Thursday, 26 September 2024

 It only takes two words to lose my vote: drug dens

Several days ago, John Rustad, campaigning in the BC provincial election as leader of the BC Conservative Party, promised to shut down all “government-sanctioned drug den injection sites.” The language deliberately echoes national Conservative Party leader Pierre Pollievre, who has similarly promised, if elected, to shut down supervised drug consumption sites, also calling them “drug dens.”

The phrase “drug dens” is certainly colourful. It conjures up images of smoke-filled rooms from the mid-nineteenth century Opium Wars in Asia, or the penultimate scene in Hollywood’s The Deer Hunter, when a drug-addicted Vietnam veteran plays Russian roulette and loses. 

But at a time when there is a crying need to de-stigmatize drug dependency, the phrase “drug dens” is plainly intended to re-stigmatize. 

It is also misleading. Anyone who has ever visited a supervised injection site knows that using the word “den” in this context is like describing a hospital operating room as a kitchen. Supervised injection sites are oases of clinical calm and order, not playrooms. 

Responsible political leadership is not about tossing catchy slogans to the faithful, it’s about offering solutions that recognize that some problems cannot be reduced to sound bites.

Here's what you will see at Vancouver’s Insite, for example:

·      Clean equipment to reduce the spread of infectious diseases such as HIV and Hepatitis C as well as bacteria

  • Spectrometer testing of drug contents to reduce poisoning
  • Immediate health professional response in the event of an overdose
  • Clinical care – wound management, vaccinations, etc.

And for anyone who asks for it, there are connections offered to addiction, healthcare and community services. At Insite, it’s called Onsite, and it's just one flight of stairs away.
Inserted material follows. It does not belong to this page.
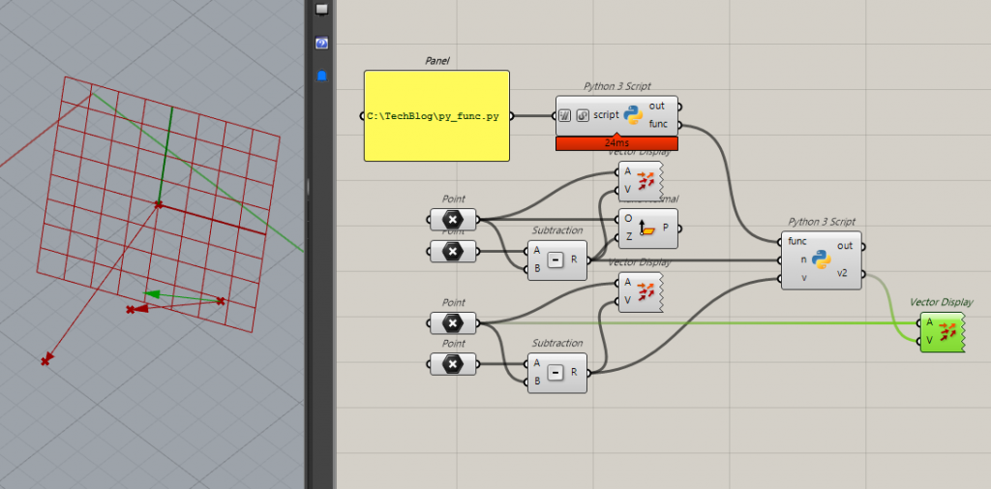Select the red X point at the grid center
The width and height of the screenshot is (991, 489).
click(x=159, y=204)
I understand public concern about the inept roll-out of the NDP’s drug strategy. While there may be a way to test drive decriminalization in carefully controlled circumstances, the spectre of open drug use in hospital rooms and schoolyards is bound to make anyone question whether government knows what it is doing.
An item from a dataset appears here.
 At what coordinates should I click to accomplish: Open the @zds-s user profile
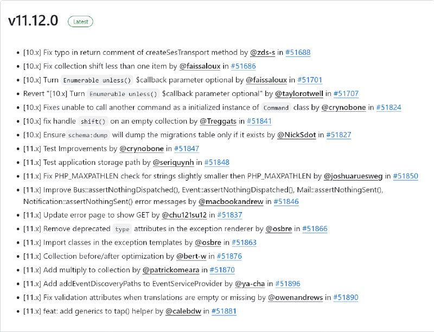pos(263,52)
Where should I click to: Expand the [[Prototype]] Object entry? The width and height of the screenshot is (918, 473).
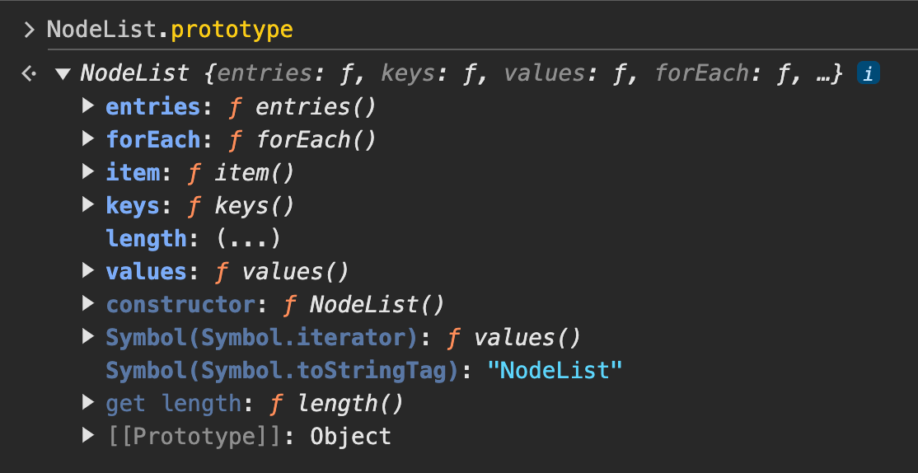[89, 436]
But we also don’t need more people injecting themselves with dirty needles in the back alleys of our cities, which is where they will go if safe consumption sites are shut down.

After over a quarter century of paying attention to the policy and politics surrounding the intersecting issues of drug dependency, mental health and homelessness, I continue to be disappointed that our public discourse continues to over-simplify. As though there is only one answer: more treatment, or more law enforcement, or more social support, or more shelter, and so on, when the best chance of making progress in responding to an extraordinarily complex array of problems is with a range of options in which, frankly, every good idea is pursued and tested. We too often forget it is individuals who need our help. Their circumstances and needs are uniquely theirs. We have to stop pretending that we can force people into one-size-fits-all policy pigeonholes. 

So yes there is a need for supervised injection sites. Not for everyone, and most certainly not everywhere, but for those who benefit, they should be widely available. And yes there is a need for more and better treatment options, and for a wider range of shelter and housing options, and for shorter mental health treatment waitlists, and for safe supply of drugs in some circumstances, and for carefully calibrated movement away from criminalization. And even, in some cases, few in number, there may be a need to provide treatment to those who do not have the capacity to request it, whose condition is a danger to themselves and the community.

I know it's hard to fit all this into campaign announcements. It’s messy and complicated. But we won’t make progress by over-simplifying. And we won’t make progress by demonizing those who are trying to help. And we won’t make progress as long as political leaders throw slogans around that reveal attitudes born from ignorance and intolerance, rather than evidence and insight.